Collected data:
★ ★ ★ ★
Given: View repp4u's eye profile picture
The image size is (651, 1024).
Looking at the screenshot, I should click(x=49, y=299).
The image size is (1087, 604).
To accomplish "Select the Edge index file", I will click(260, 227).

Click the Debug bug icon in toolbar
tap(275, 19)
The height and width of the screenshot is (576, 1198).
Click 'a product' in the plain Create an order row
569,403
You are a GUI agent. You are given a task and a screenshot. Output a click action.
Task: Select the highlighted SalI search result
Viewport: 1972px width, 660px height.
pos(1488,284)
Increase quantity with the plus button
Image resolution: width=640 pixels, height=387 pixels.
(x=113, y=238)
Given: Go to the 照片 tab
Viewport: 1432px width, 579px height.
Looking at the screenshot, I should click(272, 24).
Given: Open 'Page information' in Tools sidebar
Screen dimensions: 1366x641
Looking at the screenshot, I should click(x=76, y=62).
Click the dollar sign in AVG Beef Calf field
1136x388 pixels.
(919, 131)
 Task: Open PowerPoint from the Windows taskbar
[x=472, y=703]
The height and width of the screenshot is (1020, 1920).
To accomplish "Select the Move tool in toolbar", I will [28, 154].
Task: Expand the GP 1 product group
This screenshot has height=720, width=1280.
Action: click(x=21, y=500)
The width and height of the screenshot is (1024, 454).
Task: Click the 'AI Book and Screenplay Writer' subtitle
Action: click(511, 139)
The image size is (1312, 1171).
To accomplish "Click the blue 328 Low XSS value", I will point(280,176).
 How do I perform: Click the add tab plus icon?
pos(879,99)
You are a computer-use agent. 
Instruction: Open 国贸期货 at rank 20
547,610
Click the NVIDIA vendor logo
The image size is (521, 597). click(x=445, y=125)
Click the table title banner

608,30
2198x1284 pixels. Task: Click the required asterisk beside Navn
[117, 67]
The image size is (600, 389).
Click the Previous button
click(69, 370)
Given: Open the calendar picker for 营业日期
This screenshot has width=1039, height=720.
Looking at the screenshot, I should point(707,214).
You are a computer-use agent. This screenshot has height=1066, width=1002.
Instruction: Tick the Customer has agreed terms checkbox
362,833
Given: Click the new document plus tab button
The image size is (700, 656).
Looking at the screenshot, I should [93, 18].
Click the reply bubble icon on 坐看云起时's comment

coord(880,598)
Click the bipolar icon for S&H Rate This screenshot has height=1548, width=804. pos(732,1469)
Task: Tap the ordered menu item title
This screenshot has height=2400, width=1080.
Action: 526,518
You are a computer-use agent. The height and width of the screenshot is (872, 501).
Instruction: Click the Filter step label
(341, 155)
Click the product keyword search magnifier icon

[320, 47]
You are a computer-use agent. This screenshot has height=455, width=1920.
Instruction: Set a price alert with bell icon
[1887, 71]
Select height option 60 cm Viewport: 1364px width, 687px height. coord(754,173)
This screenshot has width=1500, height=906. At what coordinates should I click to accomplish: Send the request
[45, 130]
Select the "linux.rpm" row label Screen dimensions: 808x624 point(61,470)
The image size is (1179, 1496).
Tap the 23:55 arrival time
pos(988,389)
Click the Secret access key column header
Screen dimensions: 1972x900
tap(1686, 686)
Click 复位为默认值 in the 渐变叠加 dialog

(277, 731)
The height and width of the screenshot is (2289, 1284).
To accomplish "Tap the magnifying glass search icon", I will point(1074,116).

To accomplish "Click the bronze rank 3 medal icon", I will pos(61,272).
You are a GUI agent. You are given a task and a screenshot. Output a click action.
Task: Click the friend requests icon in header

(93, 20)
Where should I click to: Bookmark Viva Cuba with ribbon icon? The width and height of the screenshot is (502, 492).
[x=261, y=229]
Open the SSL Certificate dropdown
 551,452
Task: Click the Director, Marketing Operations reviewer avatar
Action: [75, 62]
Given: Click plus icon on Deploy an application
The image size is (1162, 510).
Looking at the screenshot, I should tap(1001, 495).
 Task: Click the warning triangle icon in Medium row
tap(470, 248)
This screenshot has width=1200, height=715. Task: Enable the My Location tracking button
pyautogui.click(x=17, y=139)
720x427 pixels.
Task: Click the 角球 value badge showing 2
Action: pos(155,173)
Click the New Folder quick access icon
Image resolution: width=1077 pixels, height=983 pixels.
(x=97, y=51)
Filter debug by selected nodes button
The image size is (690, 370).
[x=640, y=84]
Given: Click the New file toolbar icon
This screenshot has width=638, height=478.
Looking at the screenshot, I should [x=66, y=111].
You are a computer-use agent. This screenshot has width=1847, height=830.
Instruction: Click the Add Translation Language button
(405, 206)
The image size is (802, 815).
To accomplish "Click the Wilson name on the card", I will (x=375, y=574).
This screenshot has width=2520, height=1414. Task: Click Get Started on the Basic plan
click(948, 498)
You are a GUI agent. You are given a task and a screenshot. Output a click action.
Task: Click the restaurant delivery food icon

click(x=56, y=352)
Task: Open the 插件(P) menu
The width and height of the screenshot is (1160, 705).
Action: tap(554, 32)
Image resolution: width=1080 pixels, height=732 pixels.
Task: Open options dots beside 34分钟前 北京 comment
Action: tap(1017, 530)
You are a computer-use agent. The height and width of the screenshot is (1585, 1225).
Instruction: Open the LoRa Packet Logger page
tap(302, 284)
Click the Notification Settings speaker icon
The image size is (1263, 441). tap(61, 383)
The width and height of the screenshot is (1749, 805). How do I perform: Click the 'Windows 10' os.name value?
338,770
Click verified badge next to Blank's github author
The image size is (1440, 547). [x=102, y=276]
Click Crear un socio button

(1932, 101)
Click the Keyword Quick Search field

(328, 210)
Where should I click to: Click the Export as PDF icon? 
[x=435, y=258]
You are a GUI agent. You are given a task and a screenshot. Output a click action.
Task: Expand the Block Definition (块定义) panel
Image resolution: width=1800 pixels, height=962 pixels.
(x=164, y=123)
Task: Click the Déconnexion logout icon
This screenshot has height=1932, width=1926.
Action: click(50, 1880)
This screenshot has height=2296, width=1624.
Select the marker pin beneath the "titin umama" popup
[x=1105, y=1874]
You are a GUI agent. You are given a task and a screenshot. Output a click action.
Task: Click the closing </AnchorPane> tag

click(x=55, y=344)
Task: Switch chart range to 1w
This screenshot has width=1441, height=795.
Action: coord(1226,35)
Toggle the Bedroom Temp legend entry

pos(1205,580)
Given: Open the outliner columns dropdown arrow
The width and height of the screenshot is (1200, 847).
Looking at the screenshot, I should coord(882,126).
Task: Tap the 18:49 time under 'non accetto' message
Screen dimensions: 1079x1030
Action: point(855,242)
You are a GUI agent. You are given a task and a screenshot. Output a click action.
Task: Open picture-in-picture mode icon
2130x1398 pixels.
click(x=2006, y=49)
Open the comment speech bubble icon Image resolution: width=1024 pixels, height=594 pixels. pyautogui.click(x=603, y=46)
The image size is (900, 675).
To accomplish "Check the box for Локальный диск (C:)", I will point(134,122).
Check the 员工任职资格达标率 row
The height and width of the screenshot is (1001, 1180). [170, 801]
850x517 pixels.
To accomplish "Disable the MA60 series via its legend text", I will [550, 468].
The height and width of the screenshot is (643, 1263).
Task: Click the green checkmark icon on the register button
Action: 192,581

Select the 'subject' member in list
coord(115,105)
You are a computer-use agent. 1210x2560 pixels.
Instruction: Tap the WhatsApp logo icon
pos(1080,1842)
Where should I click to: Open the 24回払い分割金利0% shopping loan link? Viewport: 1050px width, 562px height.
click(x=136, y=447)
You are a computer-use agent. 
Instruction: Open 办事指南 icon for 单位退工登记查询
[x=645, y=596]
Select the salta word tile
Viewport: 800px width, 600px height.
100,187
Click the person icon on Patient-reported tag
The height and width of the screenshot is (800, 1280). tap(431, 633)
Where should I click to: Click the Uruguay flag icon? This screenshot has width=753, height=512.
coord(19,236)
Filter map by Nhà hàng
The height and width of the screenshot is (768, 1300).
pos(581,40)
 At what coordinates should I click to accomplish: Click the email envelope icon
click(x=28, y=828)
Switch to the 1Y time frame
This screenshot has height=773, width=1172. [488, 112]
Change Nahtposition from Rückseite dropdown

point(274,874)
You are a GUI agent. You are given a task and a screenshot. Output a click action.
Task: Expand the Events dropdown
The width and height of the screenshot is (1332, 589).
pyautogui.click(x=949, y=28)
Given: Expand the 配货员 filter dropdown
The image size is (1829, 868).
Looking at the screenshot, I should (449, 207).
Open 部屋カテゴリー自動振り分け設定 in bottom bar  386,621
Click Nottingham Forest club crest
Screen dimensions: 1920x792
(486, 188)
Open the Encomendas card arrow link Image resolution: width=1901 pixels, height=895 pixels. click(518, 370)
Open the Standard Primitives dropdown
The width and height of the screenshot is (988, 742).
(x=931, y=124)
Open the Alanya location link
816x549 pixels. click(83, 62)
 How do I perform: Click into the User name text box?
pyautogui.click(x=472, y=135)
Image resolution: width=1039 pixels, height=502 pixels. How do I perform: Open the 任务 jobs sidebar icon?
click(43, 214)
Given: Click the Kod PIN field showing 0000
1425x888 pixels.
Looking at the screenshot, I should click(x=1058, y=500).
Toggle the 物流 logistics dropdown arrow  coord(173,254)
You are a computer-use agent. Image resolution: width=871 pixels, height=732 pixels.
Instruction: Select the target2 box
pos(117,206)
★ ★ ★ ★
Copy the records above exactly, beginning at the line that contains "Given: Open the calendar picker for 营业日期" and stopping after the line that contains "Given: Click the new document plus tab button".

Given: Open the calendar picker for 营业日期
This screenshot has width=1039, height=720.
Looking at the screenshot, I should point(707,214).
You are a computer-use agent. This screenshot has height=1066, width=1002.
Instruction: Tick the Customer has agreed terms checkbox
362,833
Given: Click the new document plus tab button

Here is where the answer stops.